:: TASK STATEMENT ::
Of all the entries below, retype only the lines from the one with "Where should I click to: Open PowerPoint" through the one with "You are a computer-use agent. 1123x563", exactly as they appear.

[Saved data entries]
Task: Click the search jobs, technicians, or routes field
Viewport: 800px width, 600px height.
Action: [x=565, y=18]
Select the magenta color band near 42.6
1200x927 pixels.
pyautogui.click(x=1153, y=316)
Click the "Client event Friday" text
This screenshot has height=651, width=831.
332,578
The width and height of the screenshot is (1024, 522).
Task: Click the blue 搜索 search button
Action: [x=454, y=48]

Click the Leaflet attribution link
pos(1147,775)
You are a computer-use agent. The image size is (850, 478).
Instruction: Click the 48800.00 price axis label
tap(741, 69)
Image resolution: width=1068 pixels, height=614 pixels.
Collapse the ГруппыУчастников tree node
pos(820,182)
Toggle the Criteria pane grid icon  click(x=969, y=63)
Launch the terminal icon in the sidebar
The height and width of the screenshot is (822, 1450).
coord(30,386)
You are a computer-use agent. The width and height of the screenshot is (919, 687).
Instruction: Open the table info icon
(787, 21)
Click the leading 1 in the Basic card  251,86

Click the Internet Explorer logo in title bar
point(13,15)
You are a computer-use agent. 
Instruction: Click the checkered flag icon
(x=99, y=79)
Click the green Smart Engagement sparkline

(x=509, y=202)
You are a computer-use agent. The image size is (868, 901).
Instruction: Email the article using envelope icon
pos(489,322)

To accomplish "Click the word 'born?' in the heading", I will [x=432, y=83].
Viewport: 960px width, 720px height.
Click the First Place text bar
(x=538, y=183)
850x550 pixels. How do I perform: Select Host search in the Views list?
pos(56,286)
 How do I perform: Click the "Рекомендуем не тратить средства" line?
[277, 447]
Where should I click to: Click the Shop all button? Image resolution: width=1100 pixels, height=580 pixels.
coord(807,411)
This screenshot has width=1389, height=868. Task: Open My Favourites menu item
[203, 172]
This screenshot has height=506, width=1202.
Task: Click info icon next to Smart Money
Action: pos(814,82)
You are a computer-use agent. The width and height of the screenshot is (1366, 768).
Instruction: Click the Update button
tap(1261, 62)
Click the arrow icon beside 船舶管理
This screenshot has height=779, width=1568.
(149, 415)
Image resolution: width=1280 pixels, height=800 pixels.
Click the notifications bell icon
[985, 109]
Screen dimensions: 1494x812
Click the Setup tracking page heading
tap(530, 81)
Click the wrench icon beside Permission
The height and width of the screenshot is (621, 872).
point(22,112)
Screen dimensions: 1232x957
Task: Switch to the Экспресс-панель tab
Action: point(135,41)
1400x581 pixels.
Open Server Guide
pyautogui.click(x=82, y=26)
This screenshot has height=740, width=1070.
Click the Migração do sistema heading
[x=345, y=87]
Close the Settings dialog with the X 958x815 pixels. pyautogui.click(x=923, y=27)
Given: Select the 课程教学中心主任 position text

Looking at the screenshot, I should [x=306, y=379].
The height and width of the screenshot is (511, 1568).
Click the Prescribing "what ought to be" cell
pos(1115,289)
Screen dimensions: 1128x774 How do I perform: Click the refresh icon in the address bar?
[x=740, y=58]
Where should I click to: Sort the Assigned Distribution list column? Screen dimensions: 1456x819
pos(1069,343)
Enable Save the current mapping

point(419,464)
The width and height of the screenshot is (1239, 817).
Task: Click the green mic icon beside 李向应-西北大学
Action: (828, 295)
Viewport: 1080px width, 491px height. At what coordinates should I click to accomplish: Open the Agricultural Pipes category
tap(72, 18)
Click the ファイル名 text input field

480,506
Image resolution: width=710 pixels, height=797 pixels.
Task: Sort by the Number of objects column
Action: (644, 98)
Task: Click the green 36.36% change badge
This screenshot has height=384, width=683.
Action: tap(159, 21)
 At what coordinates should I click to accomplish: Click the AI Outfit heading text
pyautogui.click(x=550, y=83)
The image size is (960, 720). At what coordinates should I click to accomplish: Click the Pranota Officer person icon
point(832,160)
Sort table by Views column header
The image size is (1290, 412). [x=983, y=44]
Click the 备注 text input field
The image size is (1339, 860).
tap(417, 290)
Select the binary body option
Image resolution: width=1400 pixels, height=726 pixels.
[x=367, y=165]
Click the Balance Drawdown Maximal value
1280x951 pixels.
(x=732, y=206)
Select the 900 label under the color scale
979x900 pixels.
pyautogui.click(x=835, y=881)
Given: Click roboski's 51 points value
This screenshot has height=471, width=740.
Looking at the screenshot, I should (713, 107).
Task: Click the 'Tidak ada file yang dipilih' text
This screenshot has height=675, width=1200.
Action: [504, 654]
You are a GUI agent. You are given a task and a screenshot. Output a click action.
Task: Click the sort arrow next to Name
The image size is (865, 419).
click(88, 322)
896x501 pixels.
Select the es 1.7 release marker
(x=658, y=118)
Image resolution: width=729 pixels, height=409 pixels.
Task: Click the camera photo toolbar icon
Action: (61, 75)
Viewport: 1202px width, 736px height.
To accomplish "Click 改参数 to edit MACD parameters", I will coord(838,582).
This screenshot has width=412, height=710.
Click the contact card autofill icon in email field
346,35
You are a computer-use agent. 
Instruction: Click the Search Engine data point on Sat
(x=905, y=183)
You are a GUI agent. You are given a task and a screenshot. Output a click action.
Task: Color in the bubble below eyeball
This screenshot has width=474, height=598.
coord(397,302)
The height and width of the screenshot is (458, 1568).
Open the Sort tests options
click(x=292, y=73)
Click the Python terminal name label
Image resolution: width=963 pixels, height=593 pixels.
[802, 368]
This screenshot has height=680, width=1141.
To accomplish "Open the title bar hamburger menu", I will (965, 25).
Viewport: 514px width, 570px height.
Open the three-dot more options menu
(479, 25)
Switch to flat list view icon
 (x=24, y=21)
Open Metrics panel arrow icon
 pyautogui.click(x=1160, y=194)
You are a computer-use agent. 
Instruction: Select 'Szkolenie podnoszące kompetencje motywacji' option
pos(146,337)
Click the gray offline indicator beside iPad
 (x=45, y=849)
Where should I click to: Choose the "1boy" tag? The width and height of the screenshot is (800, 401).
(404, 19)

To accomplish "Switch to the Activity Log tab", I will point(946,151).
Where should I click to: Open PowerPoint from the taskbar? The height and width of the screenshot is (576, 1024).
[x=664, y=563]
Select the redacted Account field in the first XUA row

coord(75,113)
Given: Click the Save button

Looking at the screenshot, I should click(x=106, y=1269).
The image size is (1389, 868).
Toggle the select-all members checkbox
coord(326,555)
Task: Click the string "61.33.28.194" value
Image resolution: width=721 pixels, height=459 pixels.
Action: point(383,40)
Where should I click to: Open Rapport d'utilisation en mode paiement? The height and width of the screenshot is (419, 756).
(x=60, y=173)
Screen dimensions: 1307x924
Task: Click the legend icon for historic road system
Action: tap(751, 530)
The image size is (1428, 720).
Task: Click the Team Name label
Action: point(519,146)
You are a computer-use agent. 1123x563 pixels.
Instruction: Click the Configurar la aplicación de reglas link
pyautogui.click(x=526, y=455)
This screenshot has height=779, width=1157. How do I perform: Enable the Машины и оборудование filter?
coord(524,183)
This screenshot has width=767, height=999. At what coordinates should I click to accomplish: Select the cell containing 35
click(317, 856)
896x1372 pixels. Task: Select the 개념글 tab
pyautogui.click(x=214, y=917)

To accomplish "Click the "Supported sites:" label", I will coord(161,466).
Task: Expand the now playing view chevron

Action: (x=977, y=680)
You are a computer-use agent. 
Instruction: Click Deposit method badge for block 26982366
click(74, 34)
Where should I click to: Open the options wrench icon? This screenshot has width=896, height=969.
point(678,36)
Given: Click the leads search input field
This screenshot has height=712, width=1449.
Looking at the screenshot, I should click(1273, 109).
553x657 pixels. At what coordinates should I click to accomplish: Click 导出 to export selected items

:: REPLY TO THE TASK ::
Where should I click to: Open PowerPoint from the taskbar? The height and width of the screenshot is (576, 1024).
[x=664, y=563]
Select the redacted Account field in the first XUA row

coord(75,113)
Given: Click the Save button

Looking at the screenshot, I should click(x=106, y=1269).
The image size is (1389, 868).
Toggle the select-all members checkbox
coord(326,555)
Task: Click the string "61.33.28.194" value
Image resolution: width=721 pixels, height=459 pixels.
Action: point(383,40)
Where should I click to: Open Rapport d'utilisation en mode paiement? The height and width of the screenshot is (419, 756).
(x=60, y=173)
Screen dimensions: 1307x924
Task: Click the legend icon for historic road system
Action: tap(751, 530)
The image size is (1428, 720).
Task: Click the Team Name label
Action: point(519,146)
You are a computer-use agent. 1123x563 pixels.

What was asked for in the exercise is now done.